About Me
I am an undergraduate at MIT Class of 2028, double-majoring in Physics (Course 8) and Artificial Intelligence & Decision Making (Course 6-4). I am currently an undergraduate researcher in Professor Kaiming He’s group, working at computer vision and generative modeling. My current interests focus on one-step diffusion algorithms, text-to-image generation, and multimodal models.

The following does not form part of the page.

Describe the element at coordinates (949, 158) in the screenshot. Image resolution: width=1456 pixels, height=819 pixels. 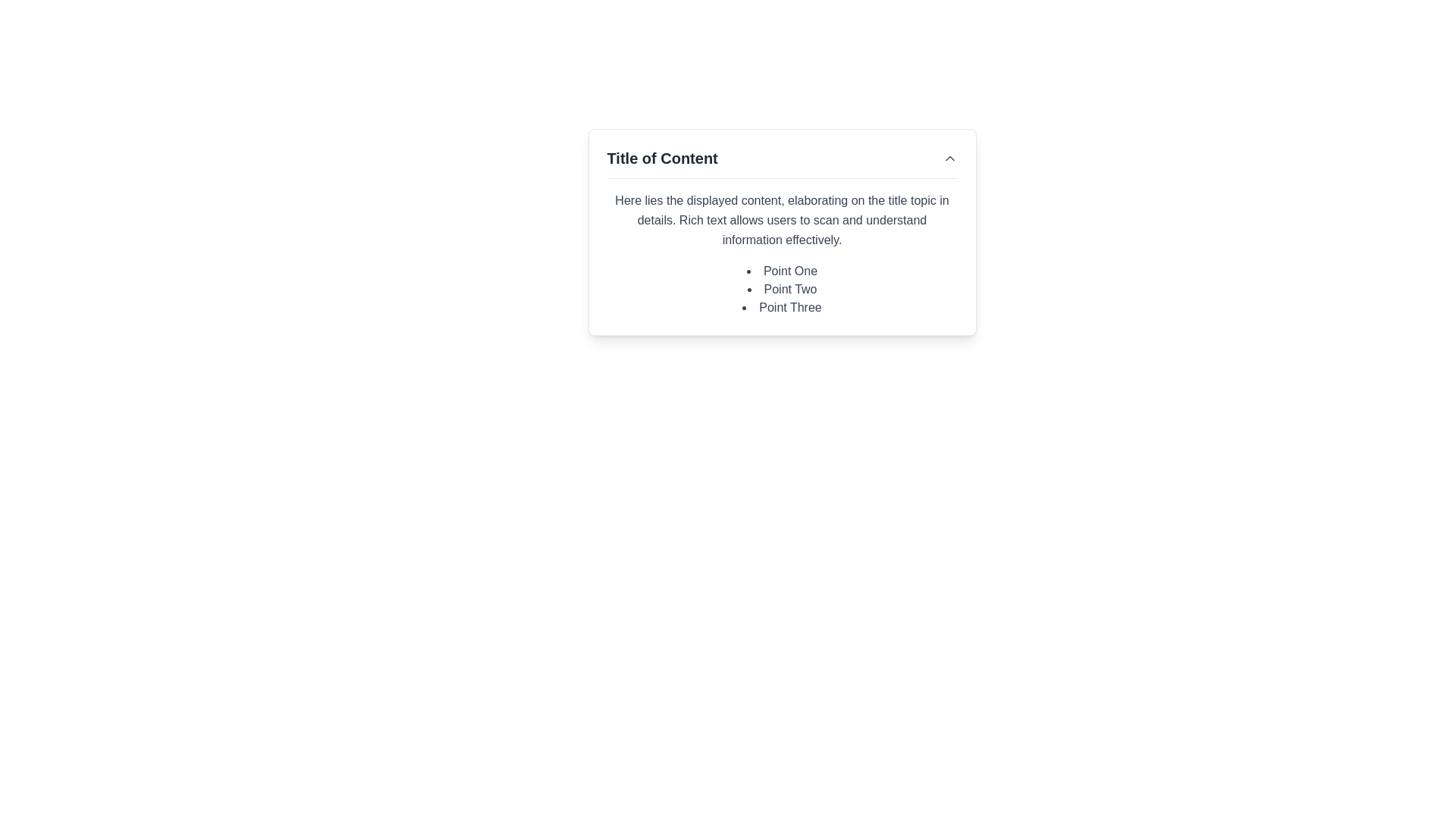
I see `the upward-pointing chevron arrow icon button located at the far right of the title section in the content card header` at that location.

I have worked on diffusion models and one-step image generation methods. More recently, my projects involve text-to-image generation and unified multimodal training. In addition to algorithmic research, I spend significant time on building training infrastructure in the research group, including JAX/TPU workflows, distributed optimization, and managing experiments efficiently.
Before college, I competed in the Physics Olympiad during high school in China and won a gold medal in the 53rd International Physics Olympiad (IPhO). Afterward, I spent a preparatory year at the IIIS of Tsinghua University (a.k.a. the “Yao Class”), where I began my journey into deep learning and artificial intelligence.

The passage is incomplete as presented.